If you are in crisis, contact The Crisis Center 24-hour Crisis Line: 303-688-8484, The National Domestic Violence Hotline at 1-800-799-SAFE (7233) or visit TheHotline.org.
DENVER (KDVR) — Forensic nurses at UCHealth are shining a light on the rise in violence during the COVID-19 pandemic. The healthcare system is one of the first to offer an outpatient clinic to victims of violence as well as specialized care.
Forensic nurses say the severity of violence during the pandemic is both evident and alarming. To put that in perspective, when the program started in 2017, the clinic was seeing about 20 patients a month. Now in 2022, they’re seeing about 200 victims a month.
Violence is surging across the country and Colorado is no exception. With the increase and April being Sexual Assault Awareness Month, UCHealth’s University of Colorado Hospital is raising awareness about the spike in severe violence and resources for victims in the Denver metro area.
UCHealth is one of few facilities to offer the Forensic Nurse Examiner Program. Christine Foote-Lucero is the program manager.
“During the pandemic, we definitely saw an increase in the severity of the violence,” Foote-Lucero said. “We are one of the only comprehensive forensic programs in the state, so we will see sexual assault victims, as well as patients affected by elder abuse, human trafficking, domestic violence, strangulation, vehicular assaults and gunshot wounds and stabbings.”

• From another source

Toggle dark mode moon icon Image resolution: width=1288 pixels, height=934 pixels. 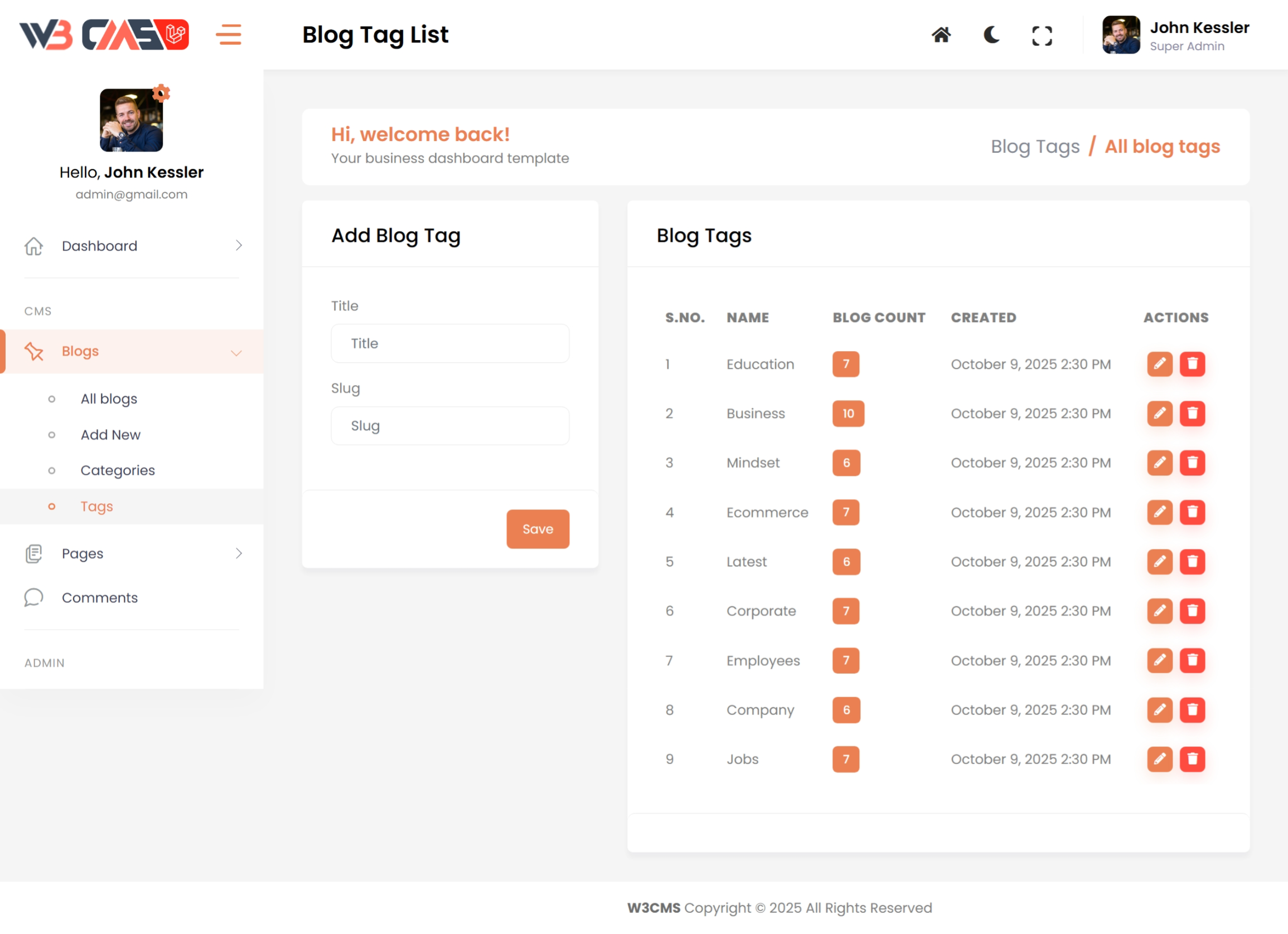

Foote-Lucero and other specially trained nurses make sure victims are healthy, connect them with vital resources, serve as witness experts in court and collect evidence in special forensic suites if the victim is comfortable.

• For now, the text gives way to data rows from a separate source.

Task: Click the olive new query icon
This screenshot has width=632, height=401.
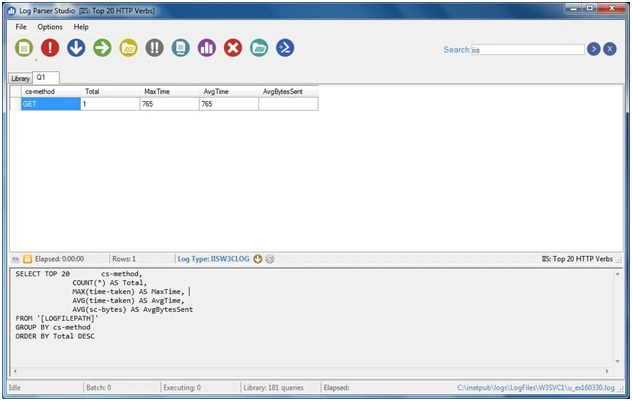Action: pos(24,48)
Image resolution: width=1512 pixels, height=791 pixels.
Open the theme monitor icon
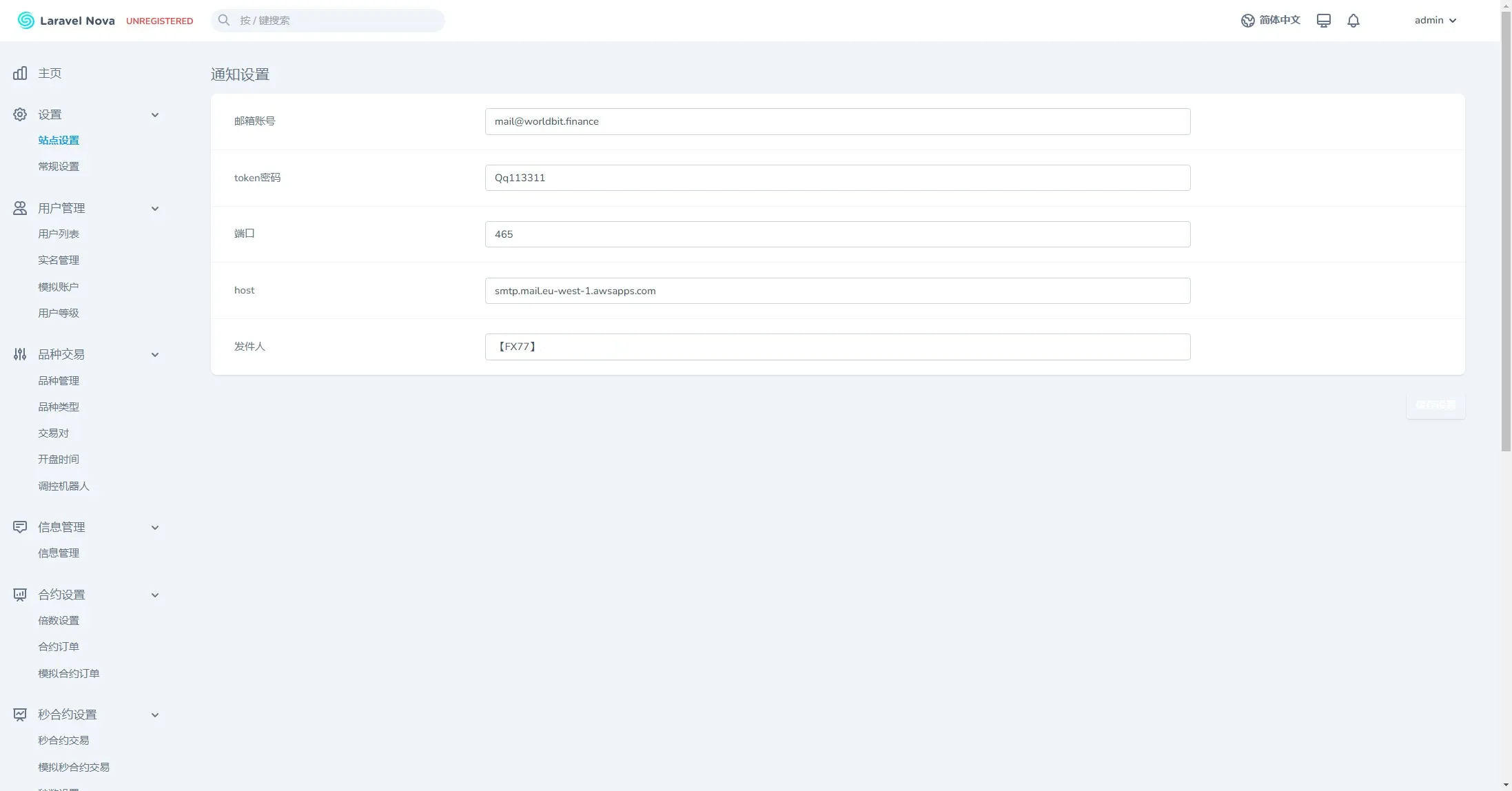point(1323,21)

“It allows us to provide a quiet place to evaluate and treat patients that are affected by violence away from the chaos and noise of a typical emergency department,” Foote-Lucero said.

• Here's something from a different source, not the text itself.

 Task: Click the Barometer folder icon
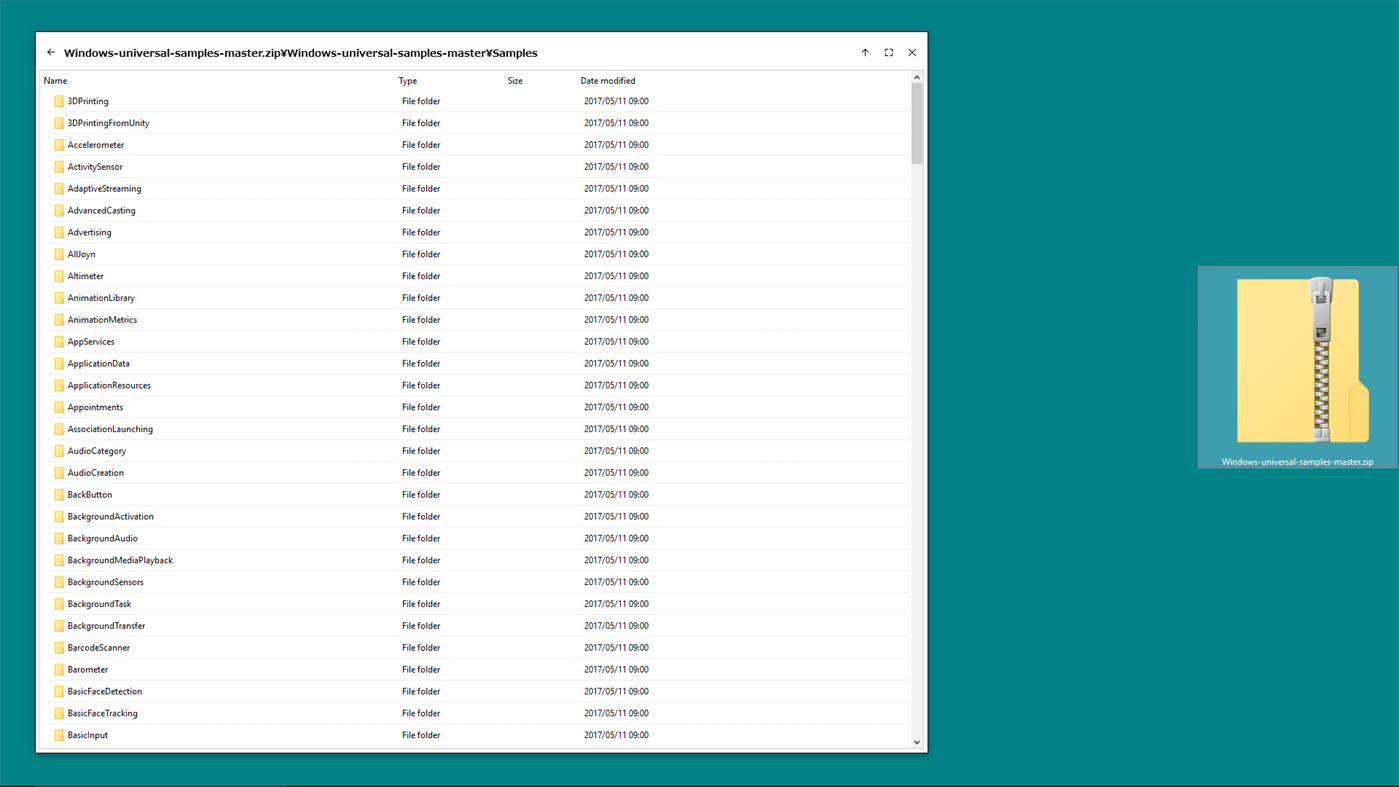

When patients arrive at the emergency department, a forensic nurse is called and there is always someone available as the program operates 24/7. From there, the victim will be in their specialized care and in the comfort of the suite, a safe space that is equipped with a shower, personal bathroom and more. Nurses say it brings a sense of trust and comfort after a traumatic event.
“It’s warm and inviting for our patients,” Foote-Lucero described.
UCHealth’s Forensic Nurse Program has grown so much that it offers a special outpatient clinic that allows victims to continue their healing process over time. According to a release from the facility, other programs in the state have been cut due to a lack of federal funds, but UCHealth prides itself on being fully funded and expanding while offering hundreds of victims support and continued healing.